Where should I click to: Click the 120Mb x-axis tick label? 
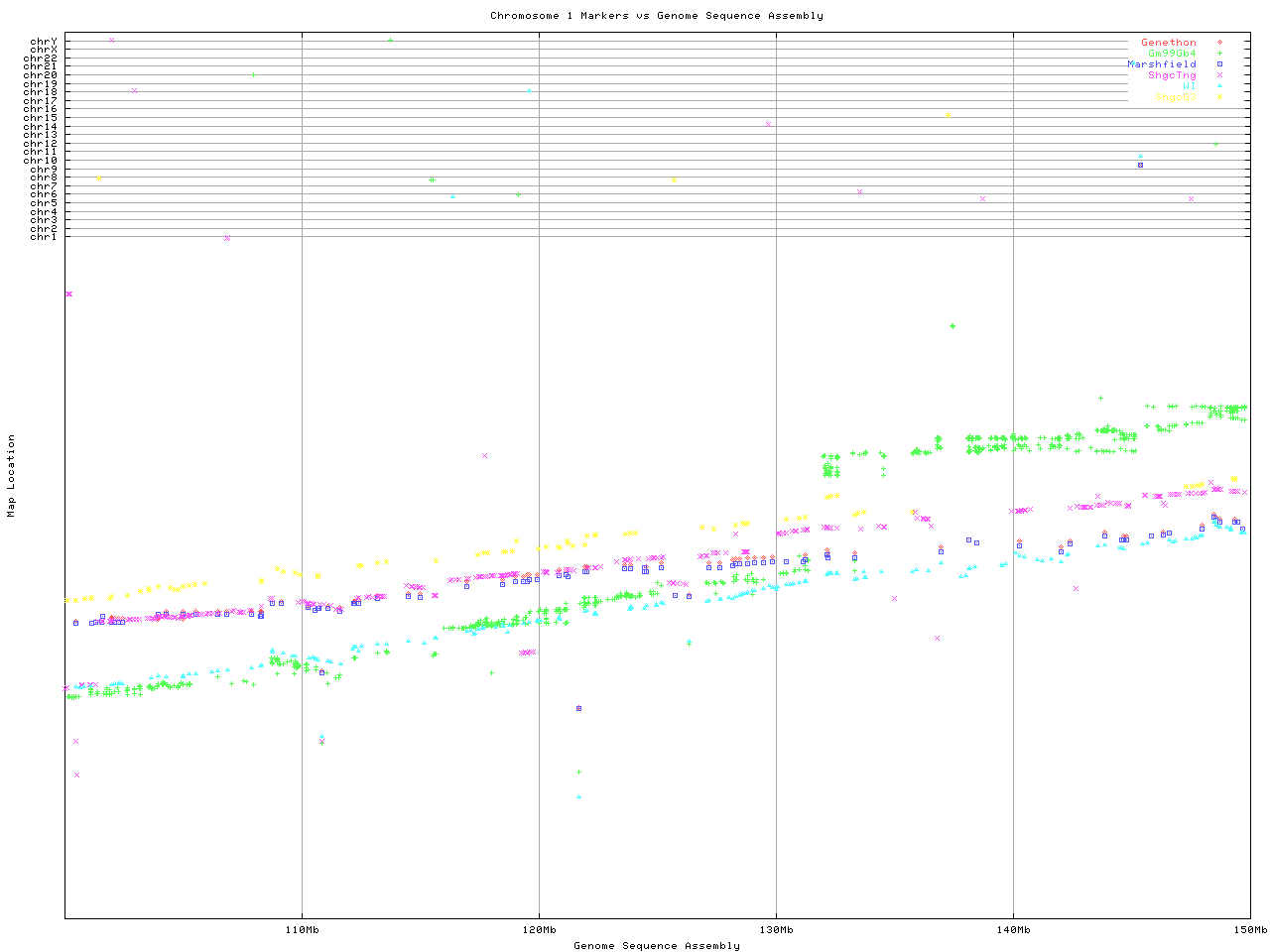tap(539, 930)
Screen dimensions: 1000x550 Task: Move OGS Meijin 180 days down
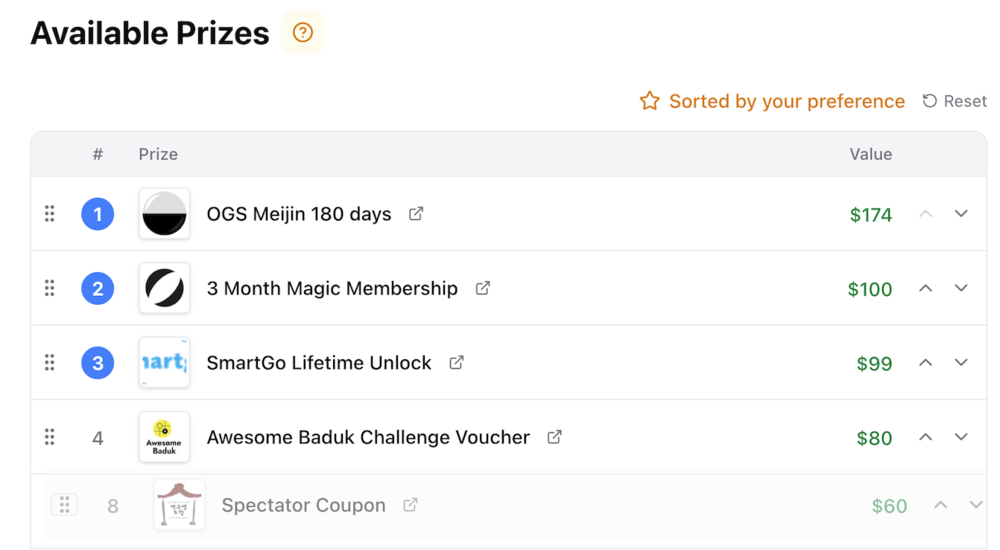[961, 214]
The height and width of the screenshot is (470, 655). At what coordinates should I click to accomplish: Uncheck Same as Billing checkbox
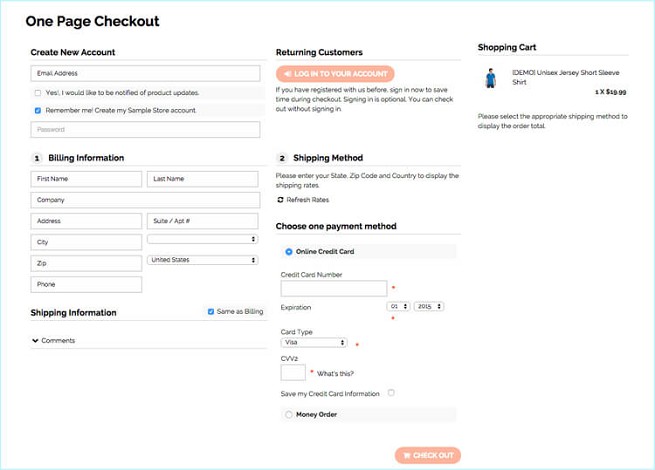(211, 312)
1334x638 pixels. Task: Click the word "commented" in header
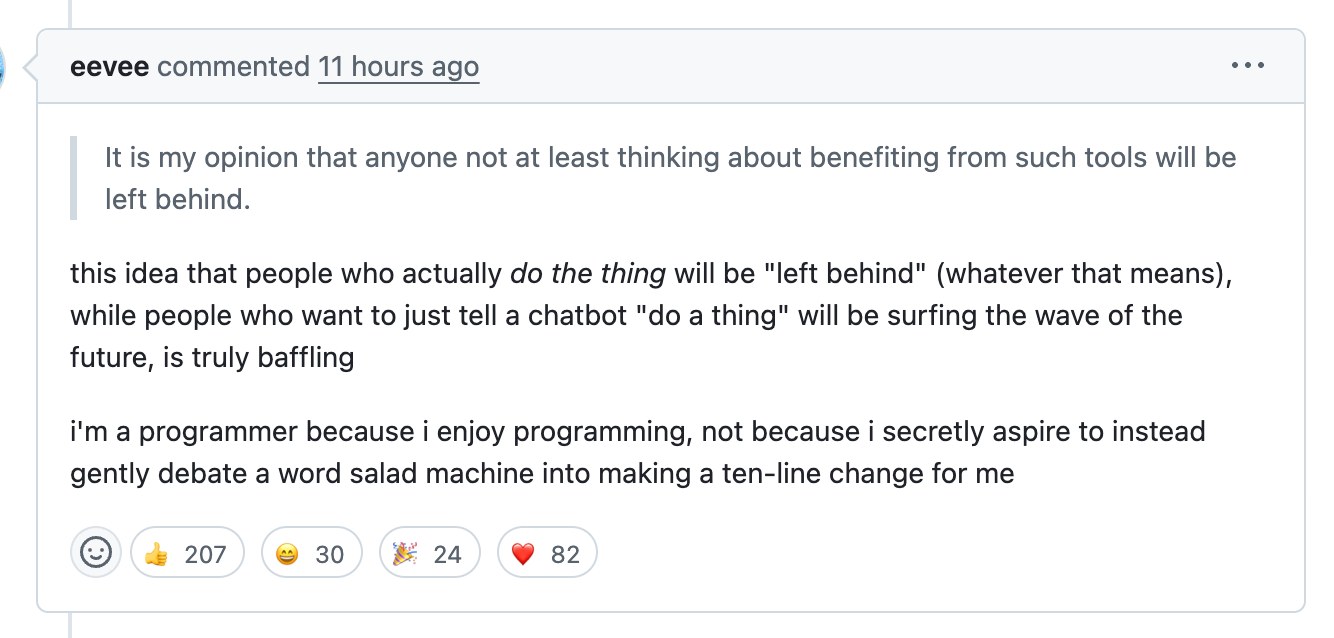coord(234,67)
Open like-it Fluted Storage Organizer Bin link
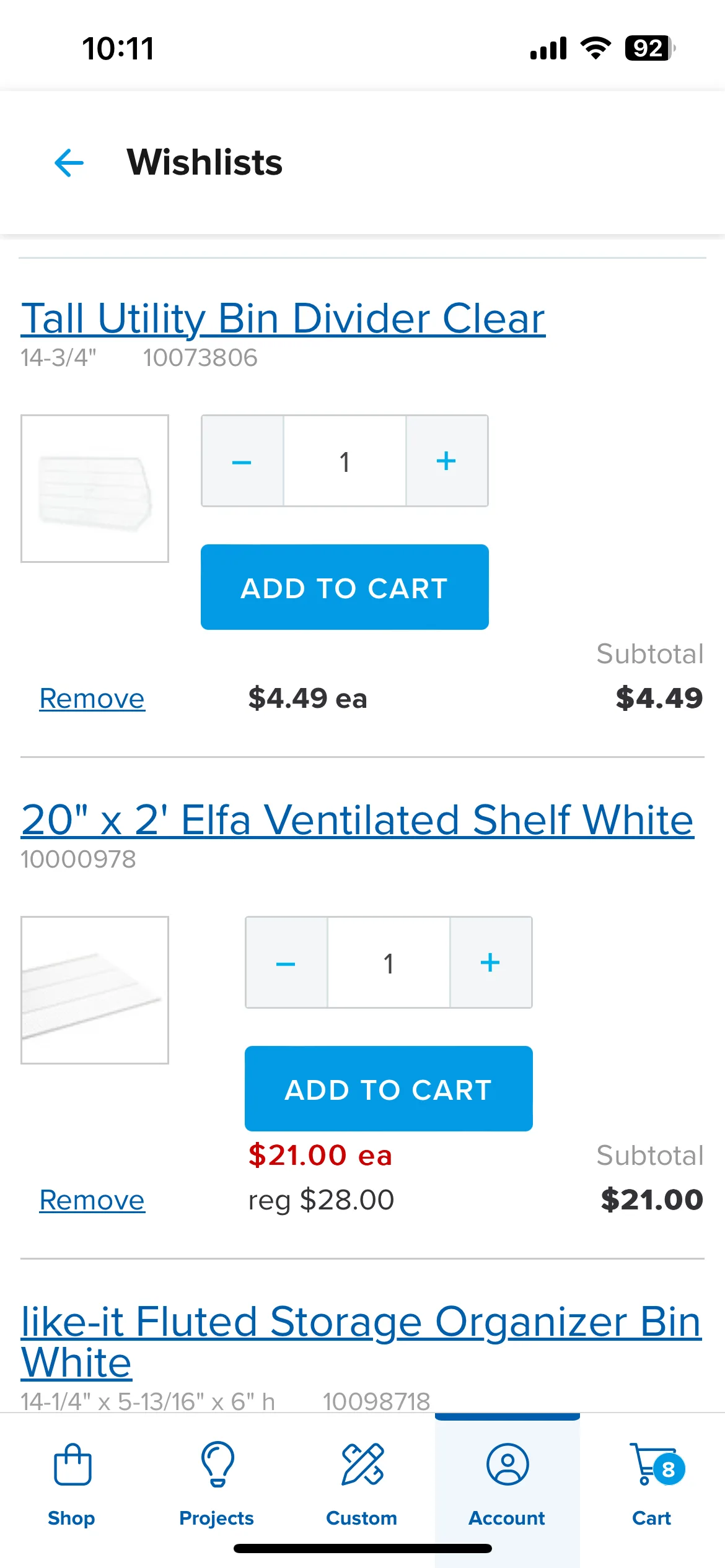725x1568 pixels. click(x=361, y=1342)
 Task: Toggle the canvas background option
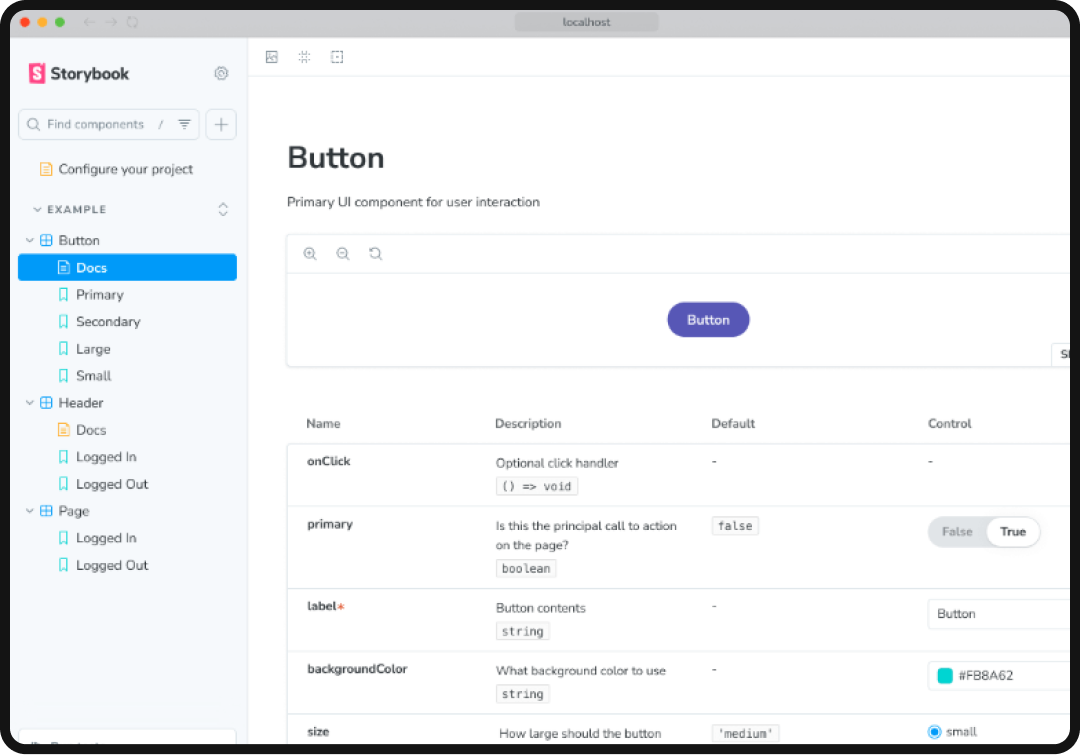click(272, 57)
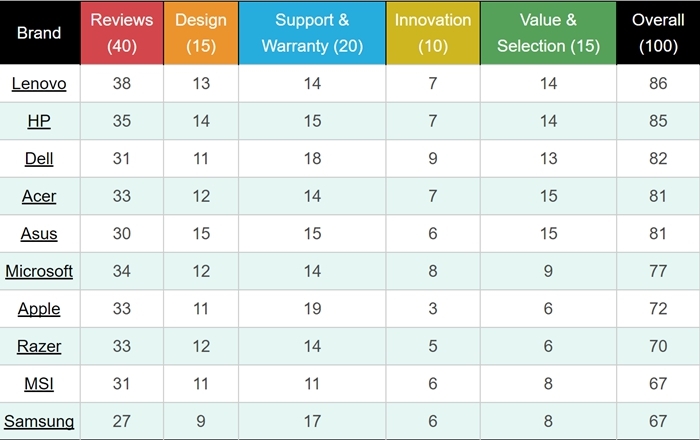Open the Lenovo brand link

(39, 84)
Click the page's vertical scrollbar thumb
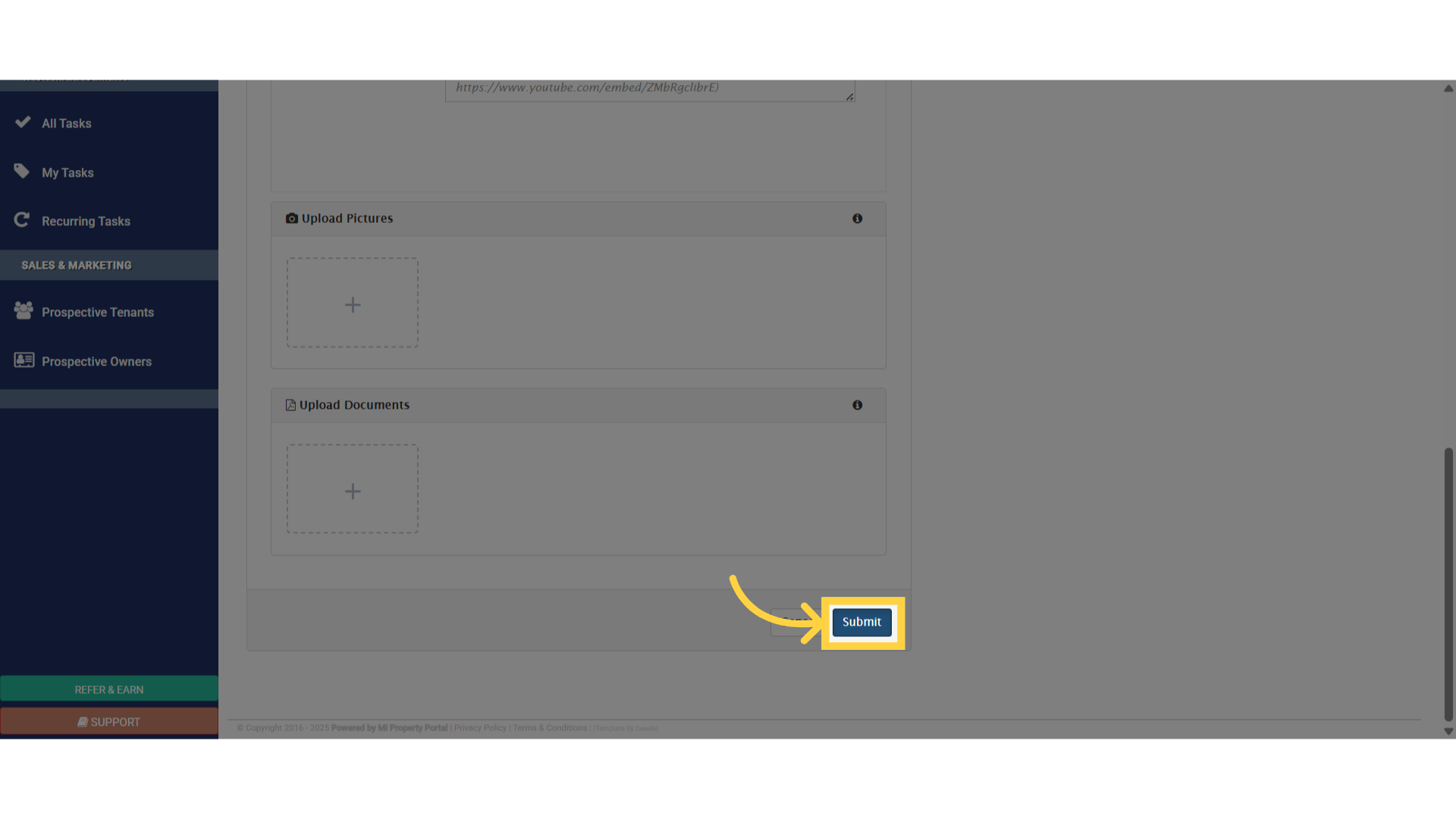1456x819 pixels. click(1448, 584)
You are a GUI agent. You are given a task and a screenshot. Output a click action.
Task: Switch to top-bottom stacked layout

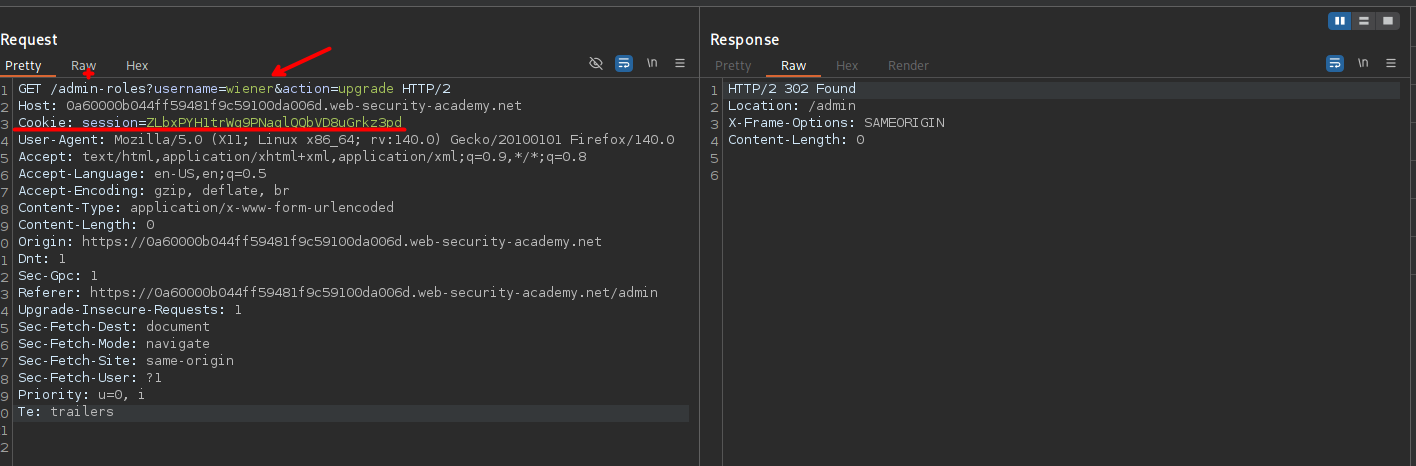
::::
- Goal -
Update the data above by changing every "screenshot" to "screen capture" and leaving everything else as it is. Leave the pictures out of your answer.

- Exercise result -
Where should I click to: Click the 120Mb x-axis tick label? 
tap(539, 930)
Screen dimensions: 1000x550 Task: Move OGS Meijin 180 days down
[961, 214]
The height and width of the screen capture is (470, 655). At what coordinates should I click to accomplish: Uncheck Same as Billing checkbox
(211, 312)
1334x638 pixels. Task: Click the word "commented" in header
coord(234,67)
Open like-it Fluted Storage Organizer Bin link
725x1568 pixels. click(x=361, y=1342)
 Task: Toggle the canvas background option
click(272, 57)
Open the Lenovo brand link

(39, 84)
Click the page's vertical scrollbar thumb
1456x819 pixels. click(1448, 584)
You are a GUI agent. You are given a task and a screen capture. Output a click action.
Task: Switch to top-bottom stacked layout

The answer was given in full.